La question de la création du monde est celle de la création d’une représentation. Le sceptique demandant : « Si Dieu a créé le monde, qu’est-ce qui a créé Dieu ? » ne saisit pas bien le problème. On est conduit à la question d’un créateur du monde par le fait que le monde n’est pas cohérent en soi et par soi, en raison des antinomies dont Kant a dressé la liste. La question de la création du monde découle de la saisie de l’imperfection du monde naturel, de son essence paradoxale ou antinomique. Ce qui est cohérent en soi et par soi n’appelle pas cette question ; ce qui est cohérent en soi et par soi est. L’imperfection du monde est liée aux formes de l’espace et du temps dans lesquelles il se présente : ce qui est dans ces formes n’est pas la chose en soi.
« Ce qui est cohérent en soi et par soi est » s’entend d’une quiddité non sujette au doute radical : il ne s’agit pas de dire qu’une imagination parfaitement cohérente a la même essence que l’être parfait. Je ne peux douter qu’il existe quelque chose, parce que « je pense ». En d’autres termes, le doute ne peut aller jusqu’à penser que rien n’existe. L’aperception pose une limite nécessaire au doute radical. Le domaine de la connaissance intuitive, c’est-à-dire la nature, ne possède pas cette évidence aperceptive et reste soumis au doute et à la négation dans le solipsisme. Ce domaine est non seulement douteux car n’ayant de relation à nous que par l’intuition mais aussi problématique en ce que sa connaissance en tant que totalité est quant à elle impossible par l’intuition.
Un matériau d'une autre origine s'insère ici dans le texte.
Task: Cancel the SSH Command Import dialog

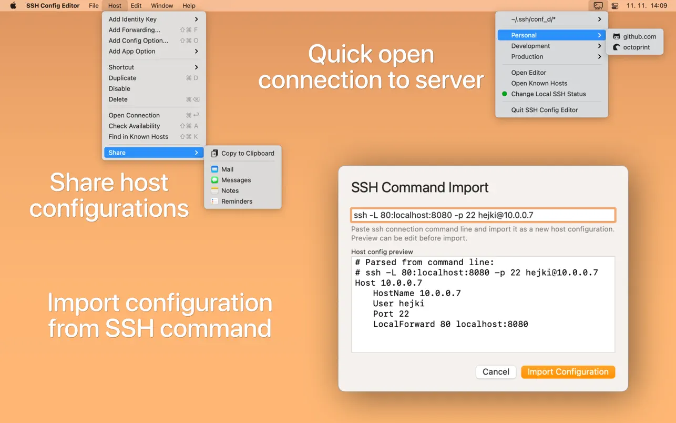Action: click(496, 372)
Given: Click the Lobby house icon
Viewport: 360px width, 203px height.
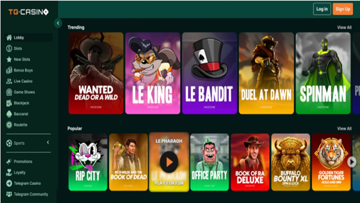Looking at the screenshot, I should pyautogui.click(x=9, y=38).
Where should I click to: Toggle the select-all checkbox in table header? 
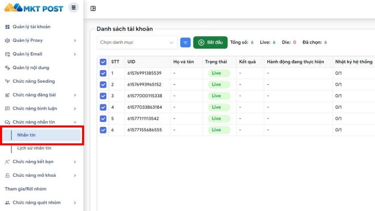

Le monde est donc une Idée. Quand on cherche à examiner cette idée à partir des catégories a priori de l’intuition et de l’entendement, on est conduit à des antinomies. Par exemple, l’antinomie de l’espace : si le monde est fini, il n’est pas totalité (le « vide » qui entoure le monde est quelque chose), or le monde est la totalité des choses de la nature ; si le monde est infini, ce n’est pas un objet de la nature, or le monde est la totalité des choses de la nature.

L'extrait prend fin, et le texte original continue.